• Video: Changes need to be made at a local, regional and national level, says head of review into Cyclone Gabrielle response

Video: Changes need to be made at a local, regional and national level, says head of review into Cyclone Gabrielle response

Changes need to be made at a local, regional and national level when it comes to handling natural disasters, says the head of an independent review panel into the Cyclone Gabrielle response.

A day after he presented his findings to the Hawke’s Bay Civil Defence Emergency Management Group Joint Committee, former National Police Commissioner Mike Bush said his Panel’s recommendations were aimed at locally, regionally and nationally. The report, which is 117 pages long, contains nine tier one recommendations and a further 66 tier two recommendations.

“In summary, there needs to be performance improvements locally and regionally, and they're very much aware of that and we point to the why. And nationally the model does need to change to ensure that there's a far more coordinated, cohesive response to any similar crisis.”

The review was an independent examination of the Hawke’s Bay Civil Defence Emergency Management (CDEM) Group’s response to Cyclone Gabrielle. The CDEM reports to the Joint Committee which is made up of regional leaders including the mayors and regional council chair and chair of the local iwi, Ngāti Kahungunu.

The review found that Cyclone Gabrielle highlighted the limitations and challenges inherent in New Zealand’s current emergency management model, particularly when it must address a severe and widespread disaster with multiple impacts and a lengthy recovery period.


Bush told journalists in a online media briefing this morning that his team had spoken to a number of people who contacted what they believed to be Civil Defence, only to be told that they were overacting.

And that happened on a number of occasions according to the people we spoke with. That's really relevant in terms of situational awareness and taking the right approach into disaster management. So you must have a way to understand everything that you are told. We call it intelligence gathering, and that will then inform your response. And you need to get it from multiple sources. You need to verify it. But to tell people that they're overreacting is exactly what should not occur.”

Bush says that his Panel’s recommendation is that when the Government looks at any changes, that they need to take a first principles approach.

“It's really important to work out the role of the centre or the national role, the regional role, and the local role. So who leads? For example, the national role might be to build national capability, to provide coordination, bring expertise and resource because it's still important in any crisis that there is a level of local leadership, people who know their communities, but that capability and experience must be built beforehand.”

Asked by Hawke’s Bay App if New Zealand’s system of volunteers at the grassroots of emergency services, especial Fire and Emergency, Bush said there was still an important place for volunteers.

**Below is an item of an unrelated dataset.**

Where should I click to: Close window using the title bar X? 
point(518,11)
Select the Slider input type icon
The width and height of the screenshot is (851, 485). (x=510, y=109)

“There is so much capability out there. Volunteers absolutely have their place. We need good people doing good things, but they must be in the right roles. So those important roles, whether they're leadership or leadership support roles, need to be filled by experienced and capable people. Because when you have a crisis like this that turns into a fatal crisis, there is a lot of pressure on people and they need to be experienced. They need to have the capability. That's what our people deserve. So we've got to find a way of leveraging that and bringing that into the operating model.”

The report also highlighted that iwi were left out of the decision making I the critical aftermath of the Cyclone.

“The real value is in the reduction and readiness before the response stage. So working with Iwi, working with communities to ensure that they're equipped, trained, they have their own expertise and resource and they practice and simulate any response. And they do that with Civil Defence and other emergency management people. And when it comes to the response, they stand up, but they're included. They must be included in the communications and the coordinated response. That didn't occur anywhere near as well as it should.”

Asked whether he thought that the Hawke’s Bay local councils needed to apologise for the handling of the Cyclone response and if people needed to be held accountable, Bush said that while he had an opinion, it was not his place to state what should happen.


On Monday Bush presented his report to the Joint Committee. However, he was not at the present at the media briefing that followed. Bush said he had been available but that the mayors and regional leaders had wanted to “own the report”.

There is also a Government Inquiry, headed by former Governor-General Sir Jerry Mateparae, that is reviewing the response to the North Island severe weather events last year, including Cyclone Gabrielle. The Government announced the inquiry in June and it is expected to report back soon.

This comes after another independent review commissioned by the Napier City Council found late last year that the Napier City Council was “hugely unprepared” for Cyclone Gabrielle in terms of Emergency Management capability.

The review, undertaken by Resilient Organisation Ltd., covers the Council’s internal response coordination, which includes crisis management and business continuity; and external response, which includes civil defence and emergency management.